• _WHAT IS NEEDED_:
Please give back each line of the listing, unchanged in every word.
START LISTED RECORDS
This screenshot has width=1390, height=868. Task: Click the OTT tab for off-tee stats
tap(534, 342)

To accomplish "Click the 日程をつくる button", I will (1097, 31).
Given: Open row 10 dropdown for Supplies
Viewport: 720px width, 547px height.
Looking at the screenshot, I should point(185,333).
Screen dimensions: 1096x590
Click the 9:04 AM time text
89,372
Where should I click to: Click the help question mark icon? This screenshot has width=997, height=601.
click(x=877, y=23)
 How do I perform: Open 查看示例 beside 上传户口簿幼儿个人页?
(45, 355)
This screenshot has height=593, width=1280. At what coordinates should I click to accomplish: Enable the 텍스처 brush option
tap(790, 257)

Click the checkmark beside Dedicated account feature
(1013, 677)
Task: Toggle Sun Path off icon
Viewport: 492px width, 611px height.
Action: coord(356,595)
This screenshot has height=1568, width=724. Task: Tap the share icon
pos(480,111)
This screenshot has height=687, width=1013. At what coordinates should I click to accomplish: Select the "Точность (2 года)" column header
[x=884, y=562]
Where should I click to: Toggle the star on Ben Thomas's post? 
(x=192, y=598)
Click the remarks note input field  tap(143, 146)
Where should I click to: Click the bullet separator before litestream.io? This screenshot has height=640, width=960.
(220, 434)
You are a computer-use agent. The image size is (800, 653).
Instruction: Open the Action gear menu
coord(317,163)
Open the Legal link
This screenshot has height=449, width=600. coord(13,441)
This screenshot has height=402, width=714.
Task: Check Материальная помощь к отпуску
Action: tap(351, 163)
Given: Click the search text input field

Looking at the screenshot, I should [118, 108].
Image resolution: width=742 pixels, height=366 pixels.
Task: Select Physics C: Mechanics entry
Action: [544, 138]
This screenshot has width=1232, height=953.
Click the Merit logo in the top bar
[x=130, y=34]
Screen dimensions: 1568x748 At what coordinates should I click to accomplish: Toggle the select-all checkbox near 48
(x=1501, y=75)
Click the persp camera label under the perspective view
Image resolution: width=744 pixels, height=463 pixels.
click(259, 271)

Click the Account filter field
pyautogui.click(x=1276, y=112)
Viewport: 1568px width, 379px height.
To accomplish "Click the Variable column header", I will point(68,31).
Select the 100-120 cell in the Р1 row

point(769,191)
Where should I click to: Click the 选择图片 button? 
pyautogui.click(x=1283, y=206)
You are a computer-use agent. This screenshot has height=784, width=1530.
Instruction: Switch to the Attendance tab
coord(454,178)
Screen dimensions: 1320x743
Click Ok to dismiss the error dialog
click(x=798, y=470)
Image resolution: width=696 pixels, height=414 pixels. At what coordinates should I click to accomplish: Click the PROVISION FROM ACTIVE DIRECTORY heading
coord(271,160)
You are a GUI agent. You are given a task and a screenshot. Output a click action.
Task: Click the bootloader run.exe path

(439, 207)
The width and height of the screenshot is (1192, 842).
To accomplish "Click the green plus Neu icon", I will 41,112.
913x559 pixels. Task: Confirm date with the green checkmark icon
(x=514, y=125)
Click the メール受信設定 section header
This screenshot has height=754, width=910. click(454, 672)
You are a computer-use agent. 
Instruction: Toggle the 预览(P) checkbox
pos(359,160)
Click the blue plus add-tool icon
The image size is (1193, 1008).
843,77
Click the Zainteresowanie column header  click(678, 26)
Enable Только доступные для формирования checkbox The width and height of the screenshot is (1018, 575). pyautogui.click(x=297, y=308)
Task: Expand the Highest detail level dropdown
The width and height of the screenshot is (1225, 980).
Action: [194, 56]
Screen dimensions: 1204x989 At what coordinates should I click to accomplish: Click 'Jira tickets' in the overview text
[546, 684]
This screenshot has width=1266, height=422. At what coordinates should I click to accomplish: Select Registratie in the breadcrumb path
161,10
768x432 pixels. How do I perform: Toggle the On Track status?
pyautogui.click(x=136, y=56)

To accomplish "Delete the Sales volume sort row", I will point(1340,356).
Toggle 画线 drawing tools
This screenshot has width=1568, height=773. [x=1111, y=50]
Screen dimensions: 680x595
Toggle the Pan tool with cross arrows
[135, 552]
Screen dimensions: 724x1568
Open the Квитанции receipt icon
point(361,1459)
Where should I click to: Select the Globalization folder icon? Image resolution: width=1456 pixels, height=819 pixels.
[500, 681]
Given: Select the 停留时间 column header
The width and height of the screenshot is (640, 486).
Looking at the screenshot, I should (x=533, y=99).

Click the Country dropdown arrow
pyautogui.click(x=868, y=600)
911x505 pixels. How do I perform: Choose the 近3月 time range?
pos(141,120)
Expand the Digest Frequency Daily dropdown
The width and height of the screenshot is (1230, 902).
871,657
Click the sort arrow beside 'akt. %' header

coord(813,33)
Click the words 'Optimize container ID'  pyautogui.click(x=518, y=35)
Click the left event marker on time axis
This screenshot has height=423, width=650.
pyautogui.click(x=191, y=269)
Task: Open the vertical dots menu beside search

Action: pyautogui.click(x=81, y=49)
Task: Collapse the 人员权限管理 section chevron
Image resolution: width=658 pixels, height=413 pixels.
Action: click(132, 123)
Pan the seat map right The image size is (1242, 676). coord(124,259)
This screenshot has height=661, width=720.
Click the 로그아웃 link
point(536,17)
END LISTED RECORDS
• _TASK OUTPUT_:
This screenshot has width=1390, height=868. Task: Click the OTT tab for off-tee stats
tap(534, 342)

To accomplish "Click the 日程をつくる button", I will (1097, 31).
Given: Open row 10 dropdown for Supplies
Viewport: 720px width, 547px height.
Looking at the screenshot, I should point(185,333).
Screen dimensions: 1096x590
Click the 9:04 AM time text
89,372
Where should I click to: Click the help question mark icon? This screenshot has width=997, height=601.
click(x=877, y=23)
 How do I perform: Open 查看示例 beside 上传户口簿幼儿个人页?
(45, 355)
This screenshot has height=593, width=1280. At what coordinates should I click to accomplish: Enable the 텍스처 brush option
tap(790, 257)

Click the checkmark beside Dedicated account feature
(1013, 677)
Task: Toggle Sun Path off icon
Viewport: 492px width, 611px height.
Action: coord(356,595)
This screenshot has height=1568, width=724. Task: Tap the share icon
pos(480,111)
This screenshot has height=687, width=1013. At what coordinates should I click to accomplish: Select the "Точность (2 года)" column header
[x=884, y=562]
Where should I click to: Toggle the star on Ben Thomas's post? 
(x=192, y=598)
Click the remarks note input field  tap(143, 146)
Where should I click to: Click the bullet separator before litestream.io? This screenshot has height=640, width=960.
(220, 434)
You are a computer-use agent. The image size is (800, 653).
Instruction: Open the Action gear menu
coord(317,163)
Open the Legal link
This screenshot has height=449, width=600. coord(13,441)
This screenshot has height=402, width=714.
Task: Check Материальная помощь к отпуску
Action: tap(351, 163)
Given: Click the search text input field

Looking at the screenshot, I should [118, 108].
Image resolution: width=742 pixels, height=366 pixels.
Task: Select Physics C: Mechanics entry
Action: [544, 138]
This screenshot has width=1232, height=953.
Click the Merit logo in the top bar
[x=130, y=34]
Screen dimensions: 1568x748 At what coordinates should I click to accomplish: Toggle the select-all checkbox near 48
(x=1501, y=75)
Click the persp camera label under the perspective view
Image resolution: width=744 pixels, height=463 pixels.
click(259, 271)

Click the Account filter field
pyautogui.click(x=1276, y=112)
Viewport: 1568px width, 379px height.
To accomplish "Click the Variable column header", I will point(68,31).
Select the 100-120 cell in the Р1 row

point(769,191)
Where should I click to: Click the 选择图片 button? 
pyautogui.click(x=1283, y=206)
You are a computer-use agent. This screenshot has height=784, width=1530.
Instruction: Switch to the Attendance tab
coord(454,178)
Screen dimensions: 1320x743
Click Ok to dismiss the error dialog
click(x=798, y=470)
Image resolution: width=696 pixels, height=414 pixels. At what coordinates should I click to accomplish: Click the PROVISION FROM ACTIVE DIRECTORY heading
coord(271,160)
You are a GUI agent. You are given a task and a screenshot. Output a click action.
Task: Click the bootloader run.exe path

(439, 207)
The width and height of the screenshot is (1192, 842).
To accomplish "Click the green plus Neu icon", I will 41,112.
913x559 pixels. Task: Confirm date with the green checkmark icon
(x=514, y=125)
Click the メール受信設定 section header
This screenshot has height=754, width=910. click(454, 672)
You are a computer-use agent. 
Instruction: Toggle the 预览(P) checkbox
pos(359,160)
Click the blue plus add-tool icon
The image size is (1193, 1008).
843,77
Click the Zainteresowanie column header  click(678, 26)
Enable Только доступные для формирования checkbox The width and height of the screenshot is (1018, 575). pyautogui.click(x=297, y=308)
Task: Expand the Highest detail level dropdown
The width and height of the screenshot is (1225, 980).
Action: [194, 56]
Screen dimensions: 1204x989 At what coordinates should I click to accomplish: Click 'Jira tickets' in the overview text
[546, 684]
This screenshot has width=1266, height=422. At what coordinates should I click to accomplish: Select Registratie in the breadcrumb path
161,10
768x432 pixels. How do I perform: Toggle the On Track status?
pyautogui.click(x=136, y=56)

To accomplish "Delete the Sales volume sort row", I will point(1340,356).
Toggle 画线 drawing tools
This screenshot has width=1568, height=773. [x=1111, y=50]
Screen dimensions: 680x595
Toggle the Pan tool with cross arrows
[135, 552]
Screen dimensions: 724x1568
Open the Квитанции receipt icon
point(361,1459)
Where should I click to: Select the Globalization folder icon? Image resolution: width=1456 pixels, height=819 pixels.
[500, 681]
Given: Select the 停留时间 column header
The width and height of the screenshot is (640, 486).
Looking at the screenshot, I should (x=533, y=99).

Click the Country dropdown arrow
pyautogui.click(x=868, y=600)
911x505 pixels. How do I perform: Choose the 近3月 time range?
pos(141,120)
Expand the Digest Frequency Daily dropdown
The width and height of the screenshot is (1230, 902).
871,657
Click the sort arrow beside 'akt. %' header

coord(813,33)
Click the words 'Optimize container ID'  pyautogui.click(x=518, y=35)
Click the left event marker on time axis
This screenshot has height=423, width=650.
pyautogui.click(x=191, y=269)
Task: Open the vertical dots menu beside search

Action: pyautogui.click(x=81, y=49)
Task: Collapse the 人员权限管理 section chevron
Image resolution: width=658 pixels, height=413 pixels.
Action: click(132, 123)
Pan the seat map right The image size is (1242, 676). coord(124,259)
This screenshot has height=661, width=720.
Click the 로그아웃 link
point(536,17)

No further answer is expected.